Faire disparaître des articles de presse compromettants ou publier massivement des contenus élogieux… Par les services qu’elle propose, l’industrie de la réputation numérique peut attirer des clients peu recommandables. Officiellement, Eliminalia, une société espagnole qui appartient en réalité à l’entité ukrainienne Maidan Holding, assure que ses interventions aident à retirer « les contenus indésirables et erronés » sur le Web. Pourtant, près de 50 000 documents internes d’Eliminalia, analysés par Le Monde et ses partenaires du consortium Forbidden Stories, contredisent cette version. Ils montrent que cette société de gestion de réputation travaille avec des arnaqueurs, des vendeurs de logiciels espions, des criminels et des politiciens corrompus pour masquer des informations d’intérêt public.

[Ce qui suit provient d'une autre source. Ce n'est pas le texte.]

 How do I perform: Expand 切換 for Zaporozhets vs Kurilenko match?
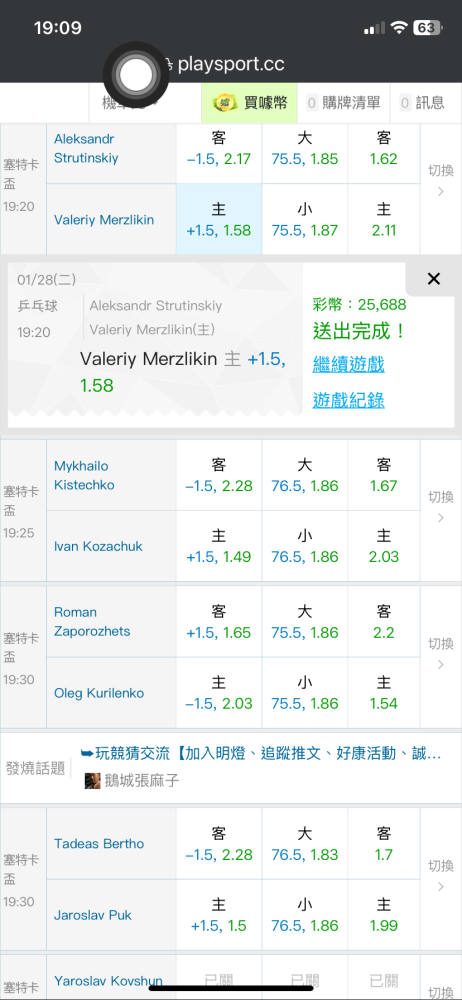pos(440,654)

« Story Killers », enquête sur les mercenaires de la désinformation

Durant plusieurs mois, une vingtaine de rédactions, dont celle du Monde, ont enquêté, au sein du consortium Forbidden Stories, sur les entreprises spécialisées dans les manipulations d’opinions publiques et la diffusion de fausses informations. Dans le cadre de ce projet baptisé « Story Killers », trois journalistes du consortium ont notamment pu participer, en se faisant passer pour des intermédiaires d’un potentiel client français, à plusieurs rendez-vous avec des officines vendant des outils d’influence « clés en main ».

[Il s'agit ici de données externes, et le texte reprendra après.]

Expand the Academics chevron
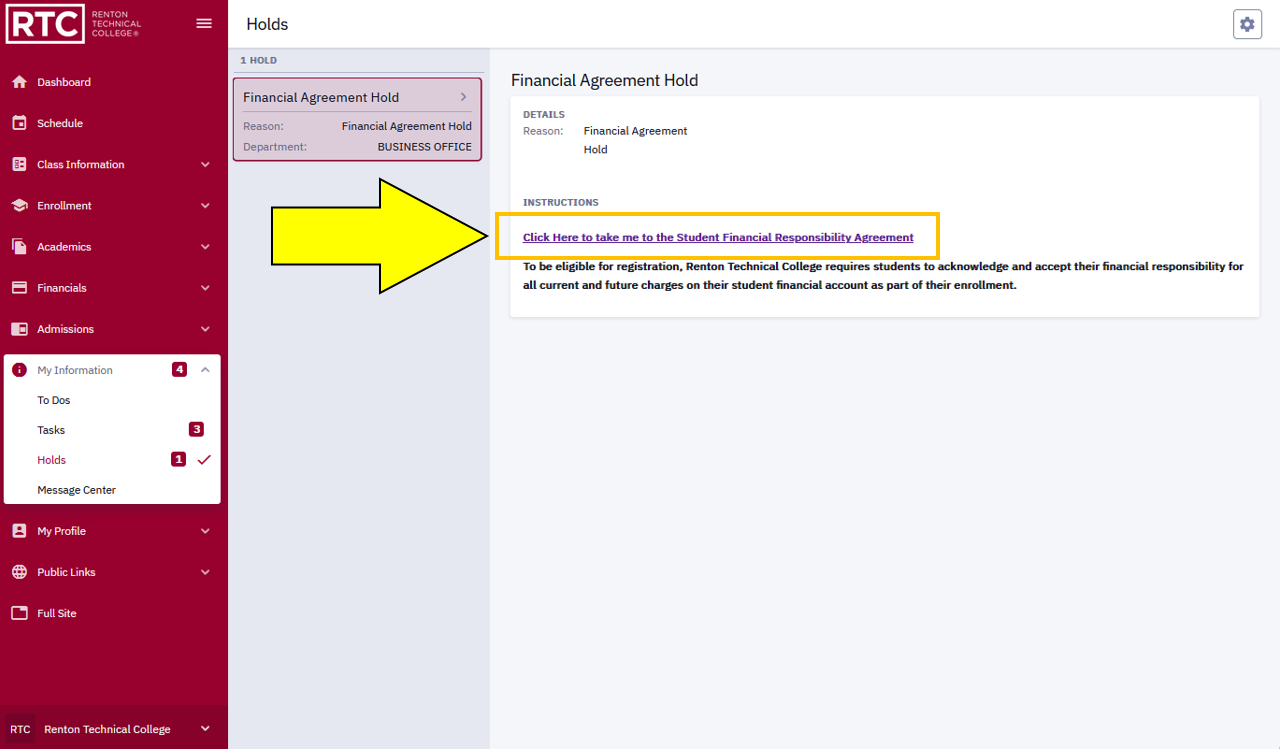 click(x=205, y=246)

Cette enquête a notamment permis de révéler l’existence de « Team Jorge », une très discrète société israélienne qui revendique son ingérence dans plusieurs dizaines d’élections à travers le monde. Elle offre à ses clients un arsenal de services illégaux, depuis le piratage des boîtes e-mail et messageries privées d’adversaires jusqu’à la diffusion massive de campagnes d’influence grâce à un gigantesque réseau de faux comptes sur les réseaux sociaux.

Le projet « Story Killers » a permis d’étudier ces documents internes et d’identifier plus de 1 500 anciens et actuels clients d’Eliminalia dans cinquante-quatre pays et cinq continents. Parmi eux, un médecin accusé d’avoir dirigé un centre de torture durant la dictature chilienne, un ancien cadre de la Banca Privada d’Andorre accusé de blanchiment d’argent, ou encore un homme d’affaires brésilien impliqué dans un réseau mondial de prostitution. Forbidden Stories a également identifié des clients liés au crime organisé, comme le Géorgien Malchas Tetruashvili, condamné pour blanchiment d’argent au profit d’un membre de la mafia russe.

Certains clients ont payé un petit pactole pour faire effacer leurs traces en ligne. Ainsi, Pedro Miguel Haces Barba, patron syndical mexicain épinglé en 2019 pour des contrats avec deux gouverneurs plus tard arrêtés pour corruption, a dépensé 110 000 euros pour obtenir la disparition de 300 articles sur le Web. En France, la société minière AMR Bauxite, qui fut accusée d’évasion fiscale, a versé 155 000 euros à Eliminalia pour supprimer ou désindexer des articles. Et pour un client israélo-argentin, accusé d’avoir blanchi des fonds pour le régime d’Hugo Chavez au Venezuela, la facture s’est élevée à près de 400 000 euros.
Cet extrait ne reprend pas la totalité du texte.